AIM OF THE TASK:
Copy the stretch of the forum excerpt below that falls between "Nothing is ever" and "cannot please everyone.", inclusive.

SOURCE EXCERPT:
▽

Right.... well, I think you have to consider the seriousness of it.  I mentioned in an earlier post that it's my impression some cultures are more open than others about having their cultural terms used by others - like the Japanese compared to the different Native American tribes.  If that's true, it's still likely that some people who are Japanese would still take "offense" or get annoyed by the use of their names in a Western novel.  If you look at critiques of the Last Airbender, for example, while everyone loves the series, there are the occasional criticisms about how the show features the aesthetics of different Asian cultures without really featuring the values of those cultures.  And honestly that's all completely fair - yet I know many Asian Americans who absolutely love it, as they share both the western personality traits and the eastern aesthetic.

Nothing is ever really clear cut.  Again, at some point you have to accept the criticism and let it be part of the conversation.  There's only so much you can do.  That doesn't mean be reckless and offensive.  It means drawing your boundaries because even the greatest work of art literally cannot please everyone.


----------



## nck (Jul 2, 2020)

Devor said:


> Right.... well, I think you have to consider the seriousness of it.  I mentioned in an earlier post that it's my impression some cultures are more open than others about having their cultural terms used by others - like the Japanese compared to the different Native American tribes.  If that's true, it's still likely that some people who are Japanese would still take "offense" or get annoyed by the use of their names in a Western novel.  If you look at critiques of the Last Airbender, for example, while everyone loves the series, there are the occasional criticisms about how the show features the aesthetics of different Asian cultures without really featuring the values of those cultures.  And honestly that's all completely fair - yet I know many Asian Americans who absolutely love it, as they share both the western personality traits and the eastern aesthetic.

△

DATASET ENTRIES:
▽

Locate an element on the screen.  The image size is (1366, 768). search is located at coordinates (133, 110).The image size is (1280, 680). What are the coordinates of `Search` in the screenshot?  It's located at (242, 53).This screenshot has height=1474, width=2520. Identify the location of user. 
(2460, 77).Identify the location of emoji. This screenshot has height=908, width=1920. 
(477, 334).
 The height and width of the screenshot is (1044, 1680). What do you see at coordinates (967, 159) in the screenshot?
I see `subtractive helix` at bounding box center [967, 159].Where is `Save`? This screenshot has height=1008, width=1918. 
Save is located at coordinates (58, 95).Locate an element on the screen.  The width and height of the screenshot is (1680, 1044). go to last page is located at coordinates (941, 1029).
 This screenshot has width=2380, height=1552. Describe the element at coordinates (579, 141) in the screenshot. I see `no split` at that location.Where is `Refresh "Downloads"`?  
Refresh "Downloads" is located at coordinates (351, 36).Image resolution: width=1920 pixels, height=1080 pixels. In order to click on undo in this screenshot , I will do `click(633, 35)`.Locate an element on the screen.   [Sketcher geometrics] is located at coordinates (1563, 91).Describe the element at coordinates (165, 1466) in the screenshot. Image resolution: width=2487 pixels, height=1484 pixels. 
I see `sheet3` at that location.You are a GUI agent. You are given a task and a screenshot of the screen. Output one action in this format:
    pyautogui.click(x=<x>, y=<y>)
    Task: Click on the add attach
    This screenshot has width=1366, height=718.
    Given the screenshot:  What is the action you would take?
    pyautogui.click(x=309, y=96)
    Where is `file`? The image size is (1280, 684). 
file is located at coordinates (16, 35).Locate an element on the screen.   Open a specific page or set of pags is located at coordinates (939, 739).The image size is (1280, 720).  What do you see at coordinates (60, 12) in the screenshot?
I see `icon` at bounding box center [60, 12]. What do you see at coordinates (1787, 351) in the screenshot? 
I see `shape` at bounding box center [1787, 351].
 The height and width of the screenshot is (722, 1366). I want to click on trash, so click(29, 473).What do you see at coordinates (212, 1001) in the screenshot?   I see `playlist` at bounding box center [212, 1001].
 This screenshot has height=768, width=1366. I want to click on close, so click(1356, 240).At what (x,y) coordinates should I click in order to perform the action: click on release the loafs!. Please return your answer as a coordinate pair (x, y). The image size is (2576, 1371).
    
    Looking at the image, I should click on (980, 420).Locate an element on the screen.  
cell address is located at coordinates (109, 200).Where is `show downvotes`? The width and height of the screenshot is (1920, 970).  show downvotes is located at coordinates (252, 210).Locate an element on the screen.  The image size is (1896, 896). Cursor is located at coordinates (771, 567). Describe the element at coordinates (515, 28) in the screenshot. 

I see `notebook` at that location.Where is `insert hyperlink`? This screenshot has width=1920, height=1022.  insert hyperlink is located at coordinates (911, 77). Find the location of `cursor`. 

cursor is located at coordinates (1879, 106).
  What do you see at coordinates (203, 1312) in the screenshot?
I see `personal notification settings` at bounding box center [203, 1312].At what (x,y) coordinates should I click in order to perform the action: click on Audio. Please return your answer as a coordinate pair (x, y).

△

SOLUTION FOR THIS EXERCISE:
Nothing is ever really clear cut.  Again, at some point you have to accept the criticism and let it be part of the conversation.  There's only so much you can do.  That doesn't mean be reckless and offensive.  It means drawing your boundaries because even the greatest work of art literally cannot please everyone.